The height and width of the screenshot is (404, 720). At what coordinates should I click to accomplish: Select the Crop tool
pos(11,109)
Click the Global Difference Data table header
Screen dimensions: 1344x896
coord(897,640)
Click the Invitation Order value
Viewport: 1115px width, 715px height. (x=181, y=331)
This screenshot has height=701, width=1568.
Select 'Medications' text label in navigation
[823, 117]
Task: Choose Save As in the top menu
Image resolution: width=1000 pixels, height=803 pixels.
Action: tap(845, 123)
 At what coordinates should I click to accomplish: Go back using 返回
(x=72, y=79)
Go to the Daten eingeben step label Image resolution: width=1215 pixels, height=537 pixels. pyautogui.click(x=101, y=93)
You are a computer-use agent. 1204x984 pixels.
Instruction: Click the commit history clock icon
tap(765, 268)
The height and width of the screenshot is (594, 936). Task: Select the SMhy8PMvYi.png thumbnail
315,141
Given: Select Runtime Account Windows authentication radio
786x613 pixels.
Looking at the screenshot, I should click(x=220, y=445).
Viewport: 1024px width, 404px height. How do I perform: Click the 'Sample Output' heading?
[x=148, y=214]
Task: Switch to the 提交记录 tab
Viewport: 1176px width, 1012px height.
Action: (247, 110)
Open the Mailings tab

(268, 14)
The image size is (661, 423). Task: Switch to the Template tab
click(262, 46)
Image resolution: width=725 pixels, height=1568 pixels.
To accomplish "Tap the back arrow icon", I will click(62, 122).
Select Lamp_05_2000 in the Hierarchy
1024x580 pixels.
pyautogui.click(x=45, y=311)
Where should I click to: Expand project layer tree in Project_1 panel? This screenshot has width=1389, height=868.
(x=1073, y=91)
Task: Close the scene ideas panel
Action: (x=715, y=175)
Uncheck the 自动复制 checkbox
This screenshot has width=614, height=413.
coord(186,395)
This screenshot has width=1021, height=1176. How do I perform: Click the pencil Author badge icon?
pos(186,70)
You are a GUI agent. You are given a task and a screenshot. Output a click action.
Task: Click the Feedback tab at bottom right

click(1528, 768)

§ ACTIVITY:
Repeat the whole listing, keeping every word exact.

§ WRITTEN SOLUTION:
The height and width of the screenshot is (404, 720). At what coordinates should I click to accomplish: Select the Crop tool
pos(11,109)
Click the Global Difference Data table header
Screen dimensions: 1344x896
coord(897,640)
Click the Invitation Order value
Viewport: 1115px width, 715px height. (x=181, y=331)
This screenshot has height=701, width=1568.
Select 'Medications' text label in navigation
[823, 117]
Task: Choose Save As in the top menu
Image resolution: width=1000 pixels, height=803 pixels.
Action: tap(845, 123)
 At what coordinates should I click to accomplish: Go back using 返回
(x=72, y=79)
Go to the Daten eingeben step label Image resolution: width=1215 pixels, height=537 pixels. pyautogui.click(x=101, y=93)
You are a computer-use agent. 1204x984 pixels.
Instruction: Click the commit history clock icon
tap(765, 268)
The height and width of the screenshot is (594, 936). Task: Select the SMhy8PMvYi.png thumbnail
315,141
Given: Select Runtime Account Windows authentication radio
786x613 pixels.
Looking at the screenshot, I should click(x=220, y=445).
Viewport: 1024px width, 404px height. How do I perform: Click the 'Sample Output' heading?
[x=148, y=214]
Task: Switch to the 提交记录 tab
Viewport: 1176px width, 1012px height.
Action: (247, 110)
Open the Mailings tab

(268, 14)
The image size is (661, 423). Task: Switch to the Template tab
click(262, 46)
Image resolution: width=725 pixels, height=1568 pixels.
To accomplish "Tap the back arrow icon", I will click(62, 122).
Select Lamp_05_2000 in the Hierarchy
1024x580 pixels.
pyautogui.click(x=45, y=311)
Where should I click to: Expand project layer tree in Project_1 panel? This screenshot has width=1389, height=868.
(x=1073, y=91)
Task: Close the scene ideas panel
Action: (x=715, y=175)
Uncheck the 自动复制 checkbox
This screenshot has width=614, height=413.
coord(186,395)
This screenshot has width=1021, height=1176. How do I perform: Click the pencil Author badge icon?
pos(186,70)
You are a GUI agent. You are given a task and a screenshot. Output a click action.
Task: Click the Feedback tab at bottom right

click(1528, 768)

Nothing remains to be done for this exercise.